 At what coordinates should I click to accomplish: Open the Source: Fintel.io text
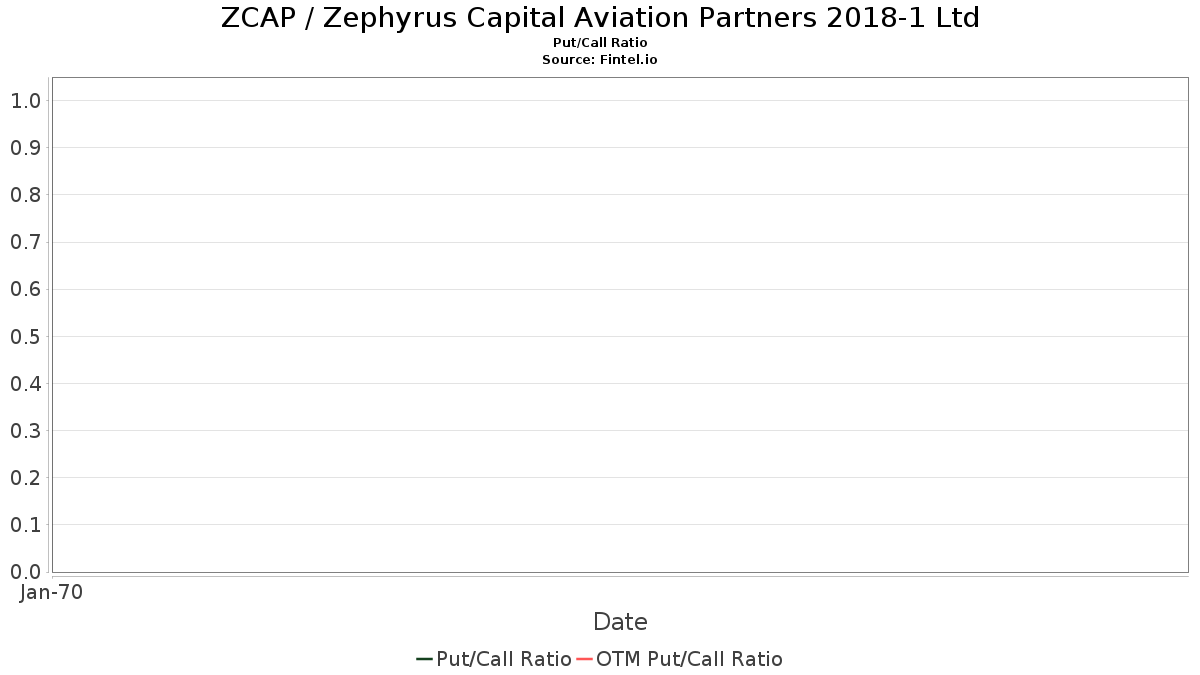pyautogui.click(x=600, y=60)
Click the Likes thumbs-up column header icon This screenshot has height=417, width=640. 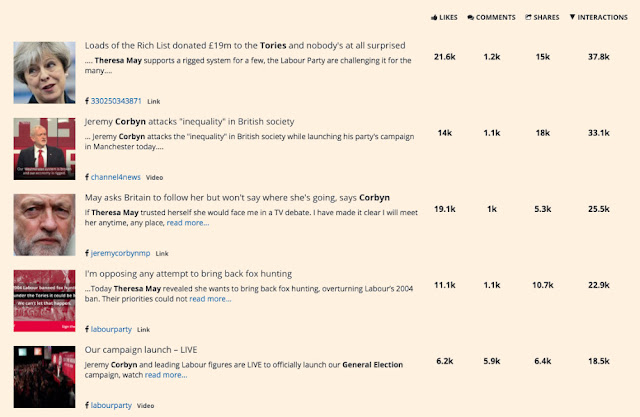[434, 18]
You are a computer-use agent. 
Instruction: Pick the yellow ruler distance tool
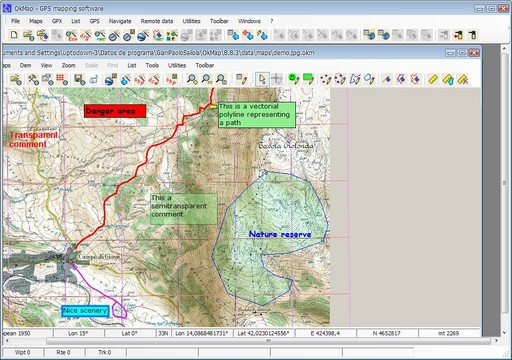point(433,79)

■ ■ ■ ■ ■

• [What you need to do] What is the exact wording of the lines from the one bearing "You are a computer-use agent." through the final line of the records above? Write it out without the pictures.

• [Result of this exercise]
You are a computer-use agent. 
Instruction: Pick the yellow ruler distance tool
point(433,79)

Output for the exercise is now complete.